**LISTED ENTRIES:**
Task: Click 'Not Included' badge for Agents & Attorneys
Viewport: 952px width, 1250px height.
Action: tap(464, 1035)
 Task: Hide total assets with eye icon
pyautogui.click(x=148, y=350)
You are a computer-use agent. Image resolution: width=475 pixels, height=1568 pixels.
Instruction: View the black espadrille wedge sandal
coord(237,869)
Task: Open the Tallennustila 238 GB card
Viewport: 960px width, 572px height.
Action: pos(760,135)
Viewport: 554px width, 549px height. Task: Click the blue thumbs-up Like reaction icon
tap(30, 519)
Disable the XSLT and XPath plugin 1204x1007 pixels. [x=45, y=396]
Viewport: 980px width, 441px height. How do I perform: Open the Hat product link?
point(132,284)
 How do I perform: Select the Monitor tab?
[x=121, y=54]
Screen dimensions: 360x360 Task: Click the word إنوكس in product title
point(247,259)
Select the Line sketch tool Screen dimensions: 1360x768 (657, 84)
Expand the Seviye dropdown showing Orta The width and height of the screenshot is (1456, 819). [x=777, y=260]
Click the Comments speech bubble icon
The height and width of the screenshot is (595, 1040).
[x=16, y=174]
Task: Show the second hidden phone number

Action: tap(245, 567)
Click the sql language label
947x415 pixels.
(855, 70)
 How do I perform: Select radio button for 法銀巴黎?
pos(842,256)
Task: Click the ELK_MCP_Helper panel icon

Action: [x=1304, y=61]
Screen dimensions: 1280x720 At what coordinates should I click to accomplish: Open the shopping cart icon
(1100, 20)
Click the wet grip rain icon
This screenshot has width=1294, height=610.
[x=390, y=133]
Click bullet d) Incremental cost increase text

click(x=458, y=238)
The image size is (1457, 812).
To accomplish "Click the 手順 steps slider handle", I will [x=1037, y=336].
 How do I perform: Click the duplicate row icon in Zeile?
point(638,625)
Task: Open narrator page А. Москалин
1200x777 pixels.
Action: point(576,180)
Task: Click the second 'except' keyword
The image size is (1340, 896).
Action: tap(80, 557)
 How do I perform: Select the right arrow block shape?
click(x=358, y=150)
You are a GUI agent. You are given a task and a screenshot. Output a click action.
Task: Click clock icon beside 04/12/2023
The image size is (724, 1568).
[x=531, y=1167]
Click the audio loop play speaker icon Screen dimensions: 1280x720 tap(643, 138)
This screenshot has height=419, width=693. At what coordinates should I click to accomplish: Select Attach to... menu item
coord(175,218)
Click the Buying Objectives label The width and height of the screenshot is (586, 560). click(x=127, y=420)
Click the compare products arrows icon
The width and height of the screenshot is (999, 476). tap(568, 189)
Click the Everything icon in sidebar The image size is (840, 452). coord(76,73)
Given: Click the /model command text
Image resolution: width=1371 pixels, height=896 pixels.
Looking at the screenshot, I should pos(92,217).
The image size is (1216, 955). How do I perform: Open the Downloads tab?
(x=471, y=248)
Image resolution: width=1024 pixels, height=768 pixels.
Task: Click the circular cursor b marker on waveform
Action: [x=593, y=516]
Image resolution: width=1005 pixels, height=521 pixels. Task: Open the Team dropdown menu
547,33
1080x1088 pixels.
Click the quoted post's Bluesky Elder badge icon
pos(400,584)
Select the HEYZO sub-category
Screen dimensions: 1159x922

**STATED PROBLEM:**
Rewrite the part of the items above that opens with the line containing "Click the wet grip rain icon" and closes with the line containing "click(x=358, y=150)" as a numbered list, both of those lines included. Leave out any blank lines.

**OUTPUT OF THE TASK:**
1. Click the wet grip rain icon
2. This screenshot has width=1294, height=610.
3. [x=390, y=133]
4. Click bullet d) Incremental cost increase text
5. click(x=458, y=238)
6. The image size is (1457, 812).
7. To accomplish "Click the 手順 steps slider handle", I will [x=1037, y=336].
8.  How do I perform: Click the duplicate row icon in Zeile?
9. point(638,625)
10. Task: Open narrator page А. Москалин
11. 1200x777 pixels.
12. Action: point(576,180)
13. Task: Click the second 'except' keyword
14. The image size is (1340, 896).
15. Action: tap(80, 557)
16.  How do I perform: Select the right arrow block shape?
17. click(x=358, y=150)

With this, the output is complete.